The presence of Ron Howard, who co-starred as the unsettled Steve Bolander in "American Graffiti" before becoming the well-adjusted Richie Cunningham in "Happy Days," only further wedded the two productions. In an interview with the Archive of American Television, Howard explicitly cited "American Graffiti" as an influence on "Happy Days," though he also named Robert Mulligan's wistful "Summer of '42" as being integral to the sitcom's vibe. What's interesting is that Howard's Steve is by far the least interesting character in "American Graffiti," and Howard himself would go on to be overshadowed in "Happy Days." Mind you, the showbiz veteran — who went on to direct numerous classics like "Splash," "The Paper," and "Apollo 13" — isn't bitter about any of this.
Rather, "American Graffiti" (a generational sensation that currently holds a 95% critics' score on Rotten Tomatoes) introduced moviegoers to a brilliant actor who would go on to become an unconventional leading man over the next several decades. Indeed, Richard Dreyfuss probably wouldn't even sniff stardom today, but he was a marquee-topper in his prime.
American Graffiti is a melancholy Happy Days
Parallels aside, the differences between "American Graffiti" and "Happy Day" are quite significant.
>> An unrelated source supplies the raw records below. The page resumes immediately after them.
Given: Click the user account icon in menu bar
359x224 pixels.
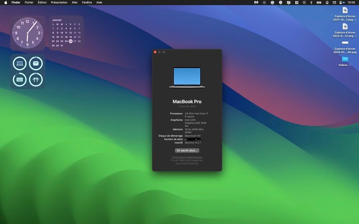Looking at the screenshot, I should tap(327, 3).

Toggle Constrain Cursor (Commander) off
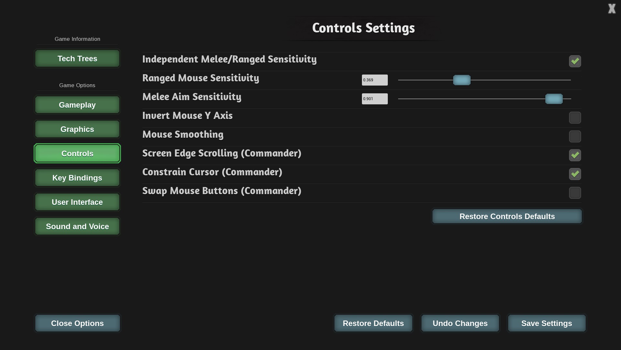click(575, 174)
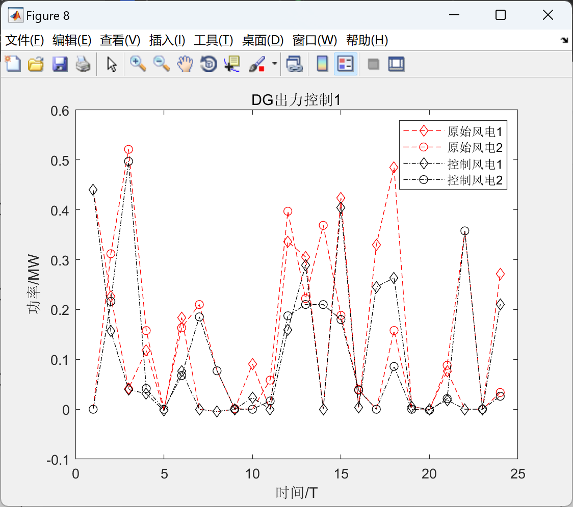Expand the toolbar docking arrow at the menu bar's right end

pyautogui.click(x=565, y=40)
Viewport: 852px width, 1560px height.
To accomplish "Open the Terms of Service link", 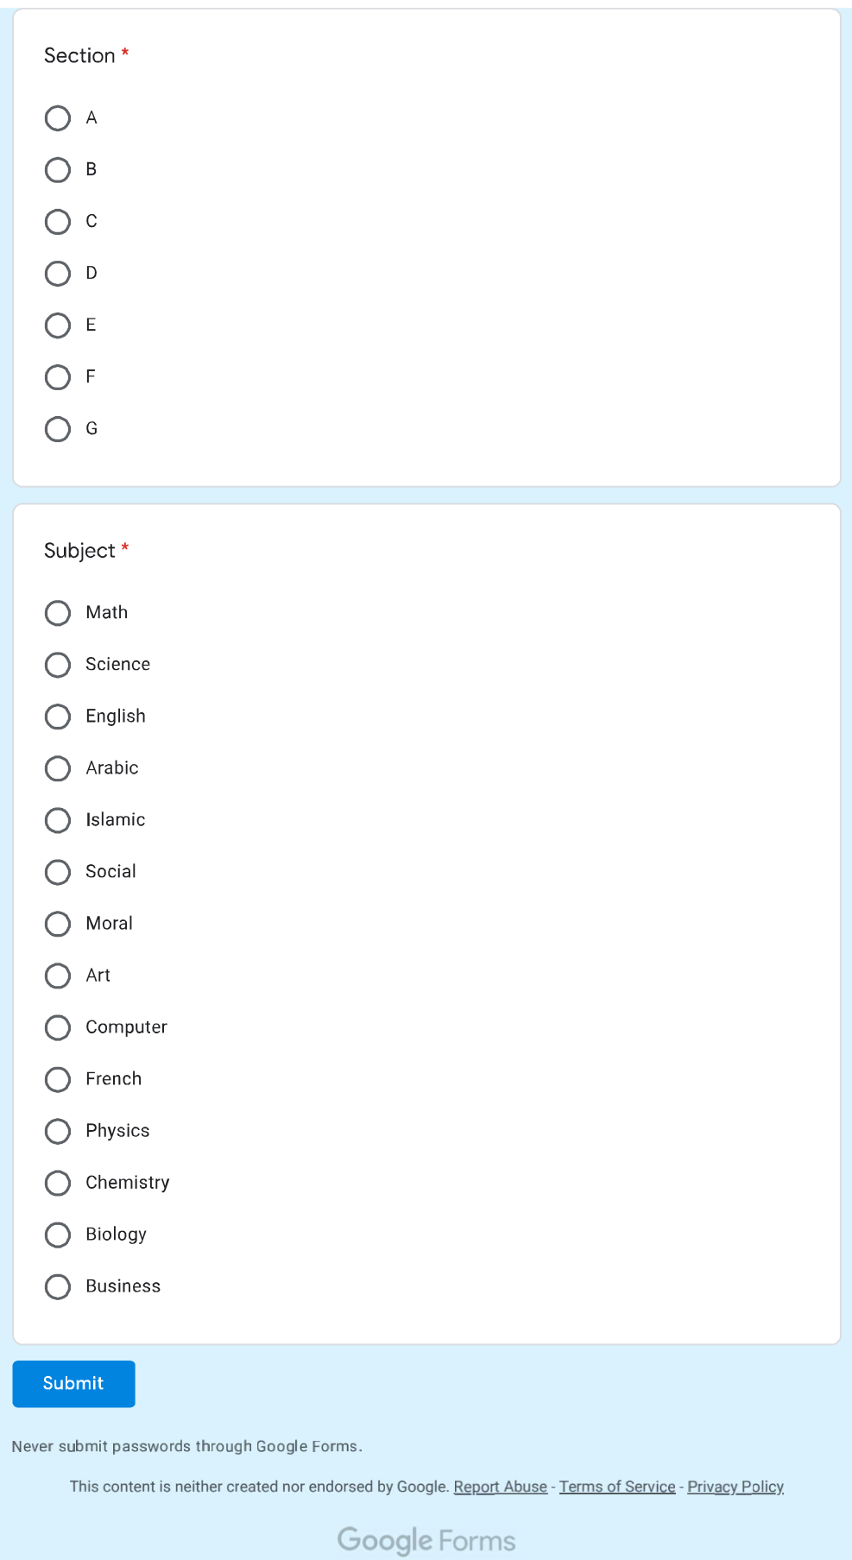I will tap(617, 1487).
Marshall's show takes place in the blue-collar Midwest city of Milwaukee, whereas Lucas' movie focuses on the cruising culture of his hometown Modesto, California. "Happy Days" also became a show about the Cunningham family (into which Henry Winkler's Arthur "Fonzie" Fonzarelli was absorbed), while authority figures are largely absent in "American Graffiti." Similarly, no one in Lucas' film can start up a jukebox by giving it a firm slap, and the specter of the Vietnam War haunts and hunts the characters of "American Graffiti."
Dreyfuss' Curt Henderson, meanwhile, is the heart of "American Graffiti." He's an aspiring writer, a dreamer, and a hopeless romantic (one who spends most of the movie desperately trying to hook up with a mysterious blonde woman). He's due to depart for college the next day, leaving behind his three friends, all of whom have meager or, at best, conventional prospects. We learn in the epilogue what becomes of this quartet, and it's crushing. This is a place "Happy Days" could never go. Fonzie jumped sharks. He didn't get shipped off to die in Vietnam or get killed by a drunk driver. "Happy Days" was a lie, but it was a kind-hearted fabrication.